左手が同音連打を奏する経過句ではとても速く、第2主題では逆にかなり遅くなり、そしてコデッタ(小結尾)では限界に挑戦するような高速テンポ、といった調子。

これだけのテンポで弾けるのは相当なテクニックの賜だが、ソナタらしいテンポの一貫性は感じられなかった。

第2楽章は比較的穏当な表現で、音も美しかった。

終楽章はこれまた初めて聴くような高速テンポであり、かなり弾けているし目立ったミスはないものの、全ての音がしっかりと鳴りきっているという感じはしなかった。

部分的には十分に力強いのだが、例えば第1主題の後の経過句では、左手の和音によるトレモロがほとんど聴こえなかった。

また、コーダ(結尾部)の和音の連続スタッカートでは、例えば上記リヒテル盤では、くさびを打ち込むような、腹にどすんとこたえる強靭なフォルテが聴かれる。

しかし、ブニアティシヴィリの場合は、あまりに速すぎてやや浮足立ったような音になってしまっていた。

 

 

次の「ドン・ジョヴァンニの回想」で、私の好きな演奏は

 

●ダニエル・シュー 2017年クライバーンコンクールライヴ盤(CD、または動画の26:40あたりから)

 

あたりである。

また、今年の5月に彼の同曲の見事な実演も聴いた(そのときの記事はこちら)。

今回のブニアティシヴィリ演奏は、前半はかなり良かった。

序奏は迫力があったし、中間部の「お手をどうぞ」の主題は、ドン・ジョヴァンニとツェルリーナのかけ合いがセンスよく表現されていた。

しかし、後半になると徐々につんのめり出す。

ラストの「シャンパンの歌」の部分では、速すぎてタッチが不完全なのか、音が抜け抜けになってしまっていた(部分的には、きわめて豪快に音を鳴らす箇所もあるのだが)。

この難曲中の難曲は、上記のダニエル・シューの演奏はおそろしく精密かつ力強い名演だけれども、ほとんどのピアニストの場合うまくいっておらず、仕方ないという面もある。

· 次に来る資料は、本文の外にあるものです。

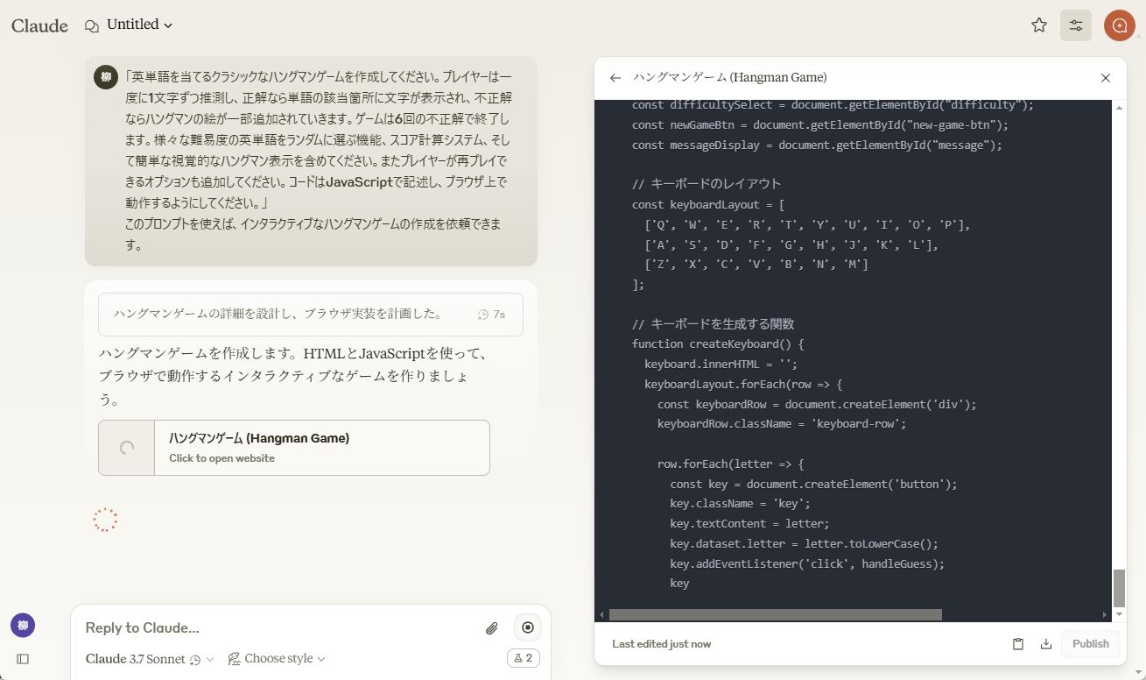The height and width of the screenshot is (680, 1146).
Task: Download the Hangman Game artifact
Action: tap(1045, 643)
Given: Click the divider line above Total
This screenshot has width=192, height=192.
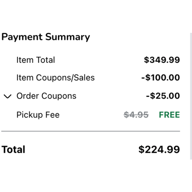Looking at the screenshot, I should point(90,131).
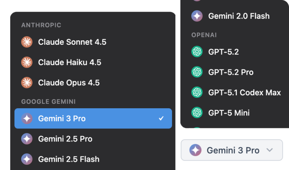Switch to Claude Haiku 4.5 model
The image size is (289, 170).
pyautogui.click(x=70, y=62)
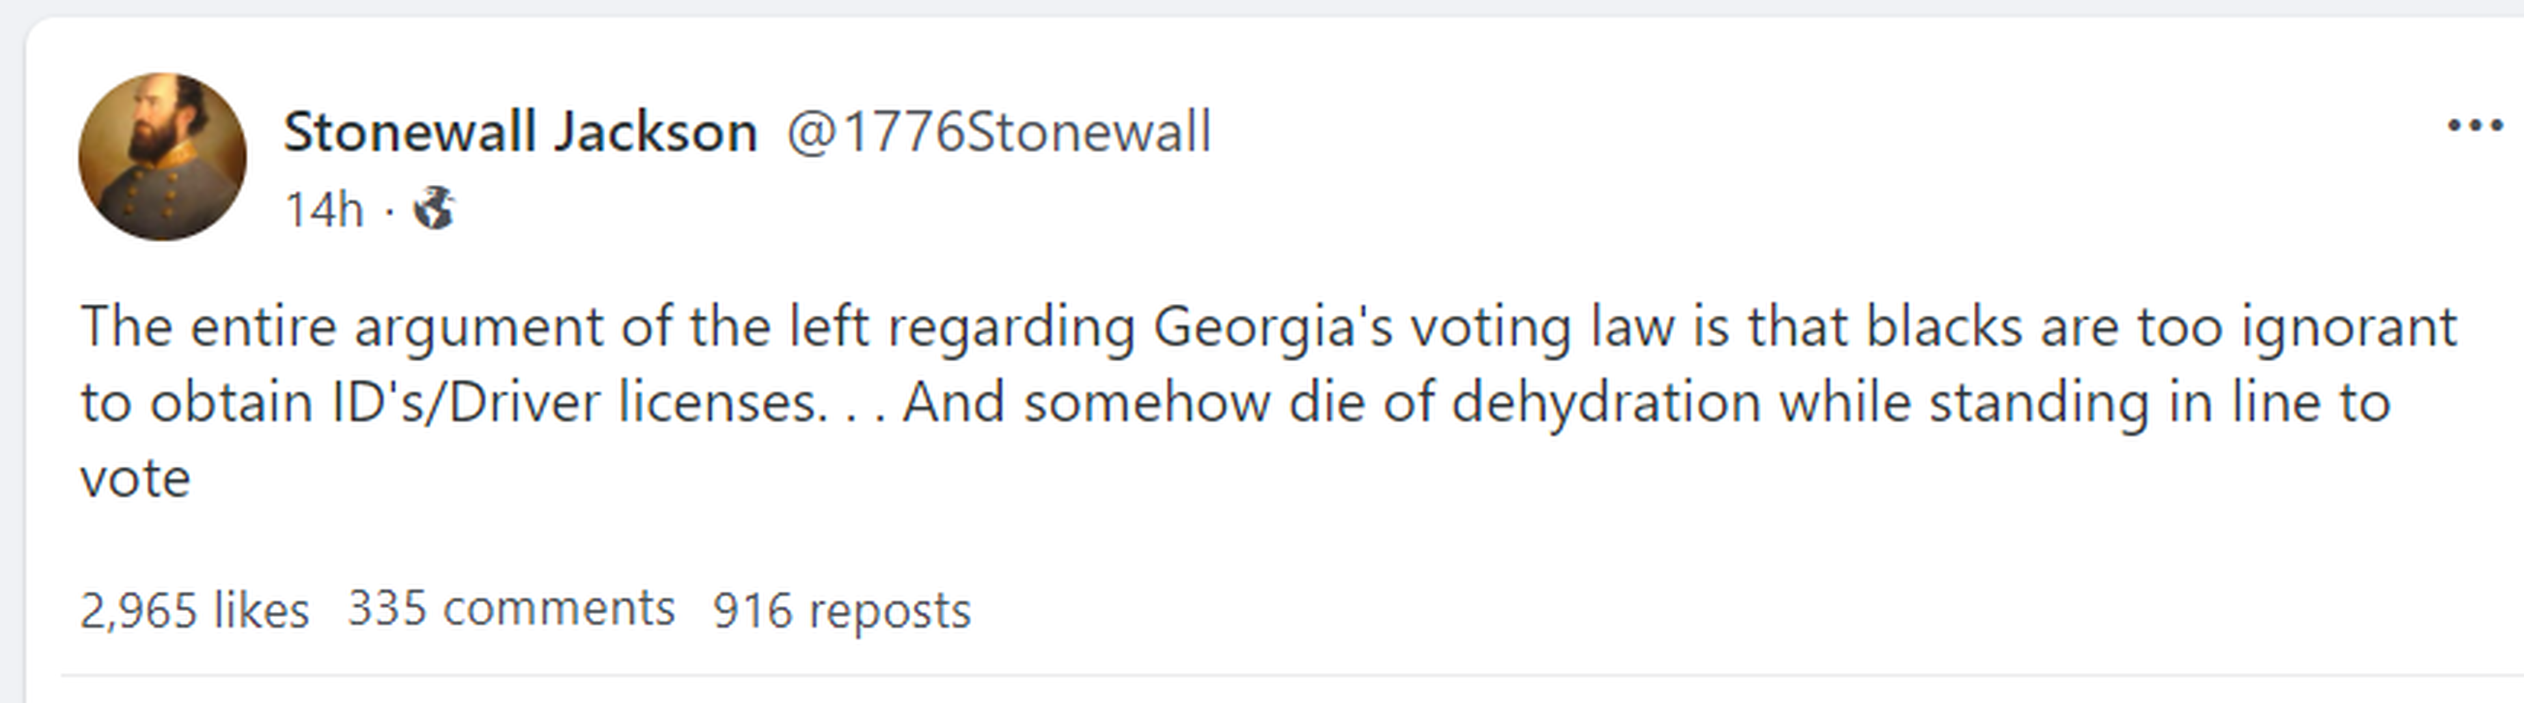View the 2,965 likes list

pyautogui.click(x=194, y=610)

しかし、ブニアティシヴィリだって、相当なテクニックを持っている。

もう少しゆっくり弾けば、相当に充実した演奏になるのではないか。

 

 

休憩を挟んで、チャイコフスキー/プレトニョフの「くるみ割り人形」。

この曲で私の好きな演奏は

 

●レム・ウラシン 1999年セッション盤(Apple Music

●レム・ウラシン 2004年シドニーコンクールライヴ盤(NMLApple Music

 

あたりである。

また、音質は悪いがクレア・フアンチの演奏動画も好きである(前半後半)。

今回のブニアティシヴィリの演奏は、比較的曲にマッチしていたように思う。

冒頭の「行進曲」の三連符は、やや不明瞭で粗く、勢いで弾き飛ばすようなところがあったけれど、中間部の4音連打などは、かなりのハイテンポなのに、粒がしっかりそろって大変きれいだった。

相当なテクニックであり、決して細部を丁寧に仕上げることのできない人ではないことが、ここからも分かる。

行進曲のメロディとともに駆けあがっていく音階音型も、華やかで良かった。

第3曲の「タランテラ」なども、滑らかかつ軽やかな演奏だった。

全体に、ところどころ「ムラ」はあるけれど、華やかで好印象だった。

上記のウラシンやフアンチくらい丁寧な表現が聴かれれば、さらに良かったけれど。

 

 

次は、ショパンのバラード第4番。

この曲で私の好きな演奏は

 

●中川真耶加 2015年ショパンコンクールライヴ動画(こちら

 

あたりである。

今回のブニアティシヴィリの演奏は、彼女自身の同曲録音と同様、幻想的で、はっとさせられる美しい箇所がいくつもあった。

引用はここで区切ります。